3.3.1 Regression
To further consider the validity of the STP approach, linear regression analyses were completed to determine the extent to which the component measurements obtained from this approach accounted for the between-participant variance of components obtained the from averaged ERPs. A separate regression analysis was conducted for each component (i.e., P1, N1, P2, N2 and P3) using the same general model of four input variables entered in three steps. Step 1 included the participants’ mean amplitude of the STP (baseline-to-peak) component; in Step 2, participants’ the standard deviations of both the latency and amplitude of the STP component were added; in Step 3, participants’ mean noise value was added. For all components, the regression models showed a significant amount of variance accounted for in each successive step. Therefore, R 2, R 2Change, and the standardized coefficients only after the third step are reported in Table 10.
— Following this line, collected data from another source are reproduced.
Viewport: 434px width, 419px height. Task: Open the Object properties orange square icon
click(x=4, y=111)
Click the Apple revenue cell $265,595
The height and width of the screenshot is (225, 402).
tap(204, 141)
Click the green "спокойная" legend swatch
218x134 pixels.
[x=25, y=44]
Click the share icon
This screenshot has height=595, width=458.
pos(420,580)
In the models of each component, the results after the third step indicate that of the four input variables, the mean amplitude variable from the STP approach had the highest beta weight and accounted for a significant amount of variability in its corresponding component measurement from the averaged ERP. Noise accounted for a significant amount of variability in the early components (P1 and N1); however, the beta weight values decreased suggesting it accounted for a smaller portion of the variability in the later components. Although the beta weights of the standard deviation of latencies were significant indicating that the latencies obtained in the STP approach accounted for some variability, this was much less so than the mean amplitude or noise. Across all components, the beta weights of the standard deviation of the amplitude were not significant. Interestingly, the results of the second step, the step prior to the addition of the noise factor, the beta weights of the standard deviation of the amplitude were significant in each of the regression analyses. The fact the amplitude variability is no longer a significant predictor of the averaged ERP component when noise is introduced to the prediction model suggest that these two variables are colinear, i.e., they share a common portion of the variance. Taken together, these results of these regression analyses indicate that the single trial peak measures are strong predictors of the stimulus-locked averaged ERPs, and thus, may be considered valid measures of brain activity.